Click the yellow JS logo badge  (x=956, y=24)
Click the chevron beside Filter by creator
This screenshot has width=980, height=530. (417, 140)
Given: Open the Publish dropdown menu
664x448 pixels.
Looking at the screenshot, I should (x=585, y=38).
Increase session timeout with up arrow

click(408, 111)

----------

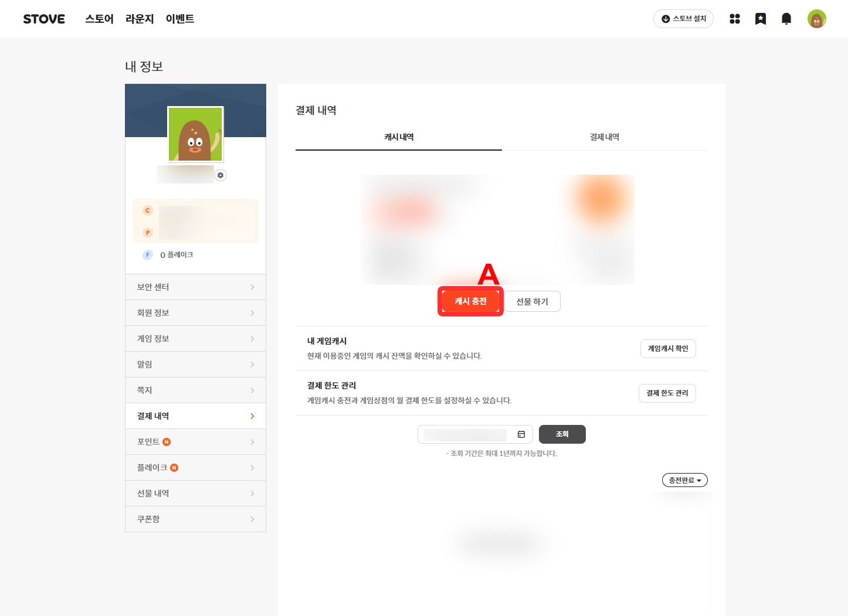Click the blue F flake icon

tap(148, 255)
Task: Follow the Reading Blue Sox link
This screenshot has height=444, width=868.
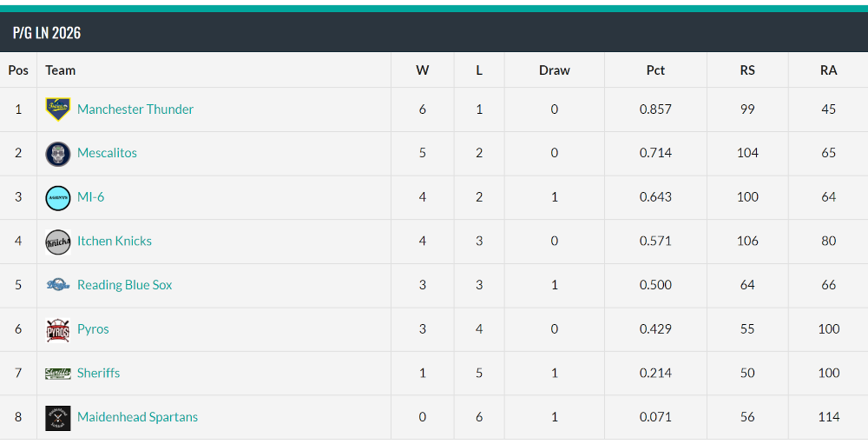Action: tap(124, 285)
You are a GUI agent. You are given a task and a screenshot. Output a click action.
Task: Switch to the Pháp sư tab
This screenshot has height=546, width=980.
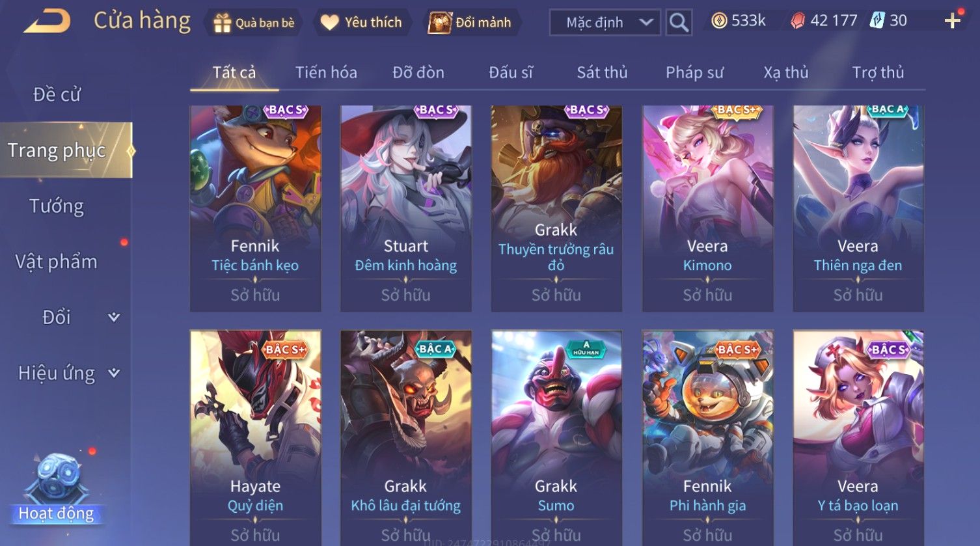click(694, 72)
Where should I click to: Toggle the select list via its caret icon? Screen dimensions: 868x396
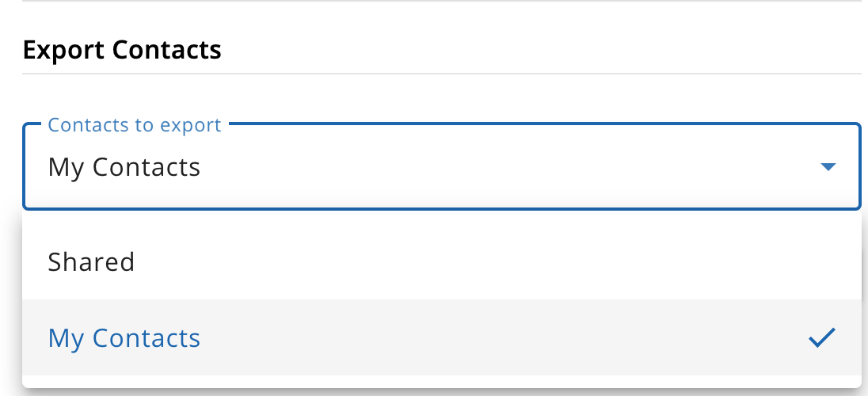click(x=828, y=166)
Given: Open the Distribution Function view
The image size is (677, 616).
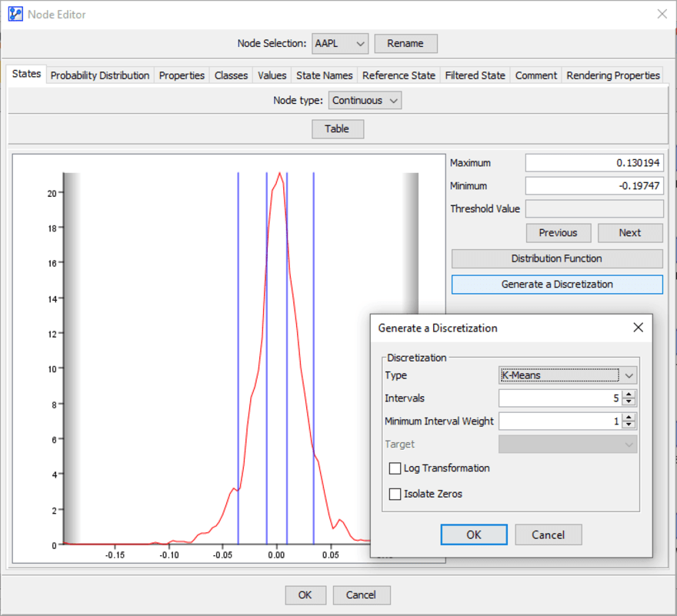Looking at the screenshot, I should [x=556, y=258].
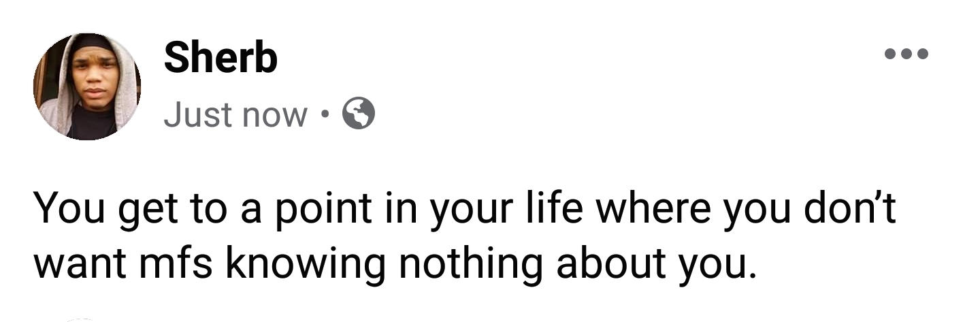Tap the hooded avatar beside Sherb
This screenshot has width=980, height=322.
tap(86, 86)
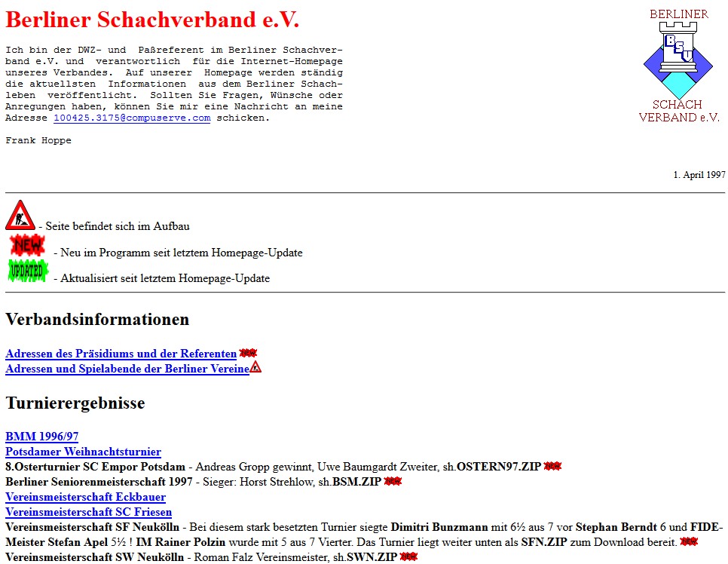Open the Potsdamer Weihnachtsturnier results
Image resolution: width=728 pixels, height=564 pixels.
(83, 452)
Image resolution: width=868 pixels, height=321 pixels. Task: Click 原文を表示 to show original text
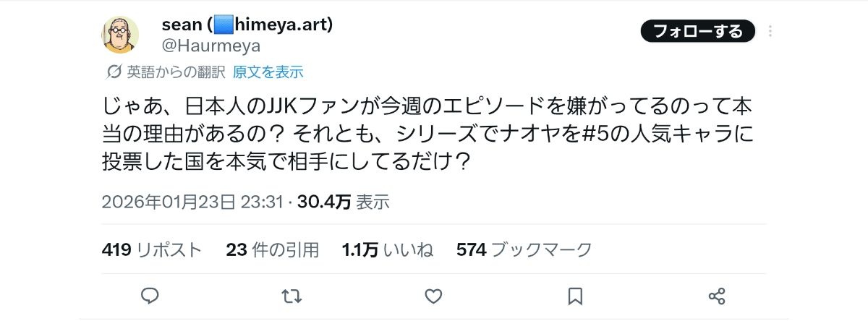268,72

----------

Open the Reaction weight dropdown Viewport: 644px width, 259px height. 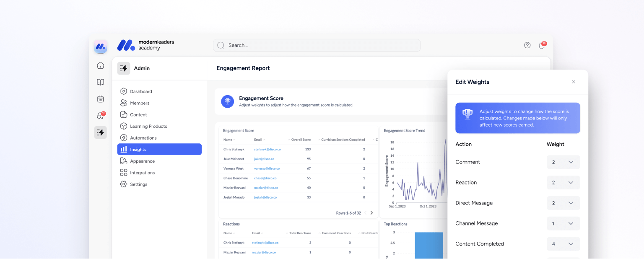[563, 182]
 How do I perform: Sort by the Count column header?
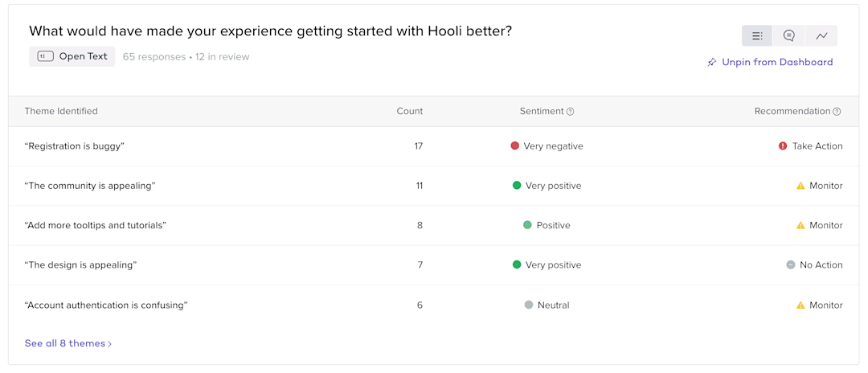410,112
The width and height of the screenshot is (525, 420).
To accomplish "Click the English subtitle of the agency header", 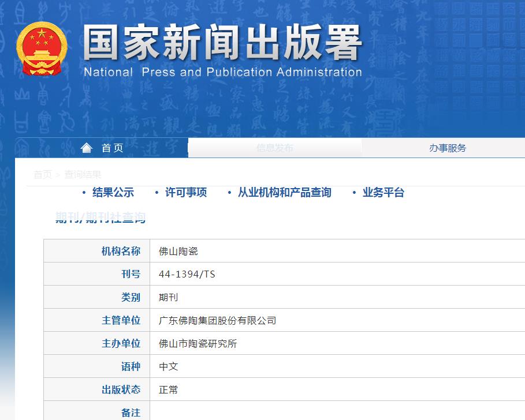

----------

### TASK TO CARRY OUT
I'd like the lines above repeated exactly, from the one that contains "This screenshot has height=444, width=868." through the one that contains "Given: Open the Distribution Function view", with no pictures.

### RESULT BELOW
This screenshot has height=444, width=868.
Action: tap(124, 285)
You are a GUI agent. You are given a task and a screenshot. Output a click action.
Task: Switch to the Pháp sư tab
This screenshot has height=546, width=980.
click(694, 72)
Where should I click to: Toggle the select list via its caret icon? Screen dimensions: 868x396
click(x=828, y=166)
Given: Open the Distribution Function view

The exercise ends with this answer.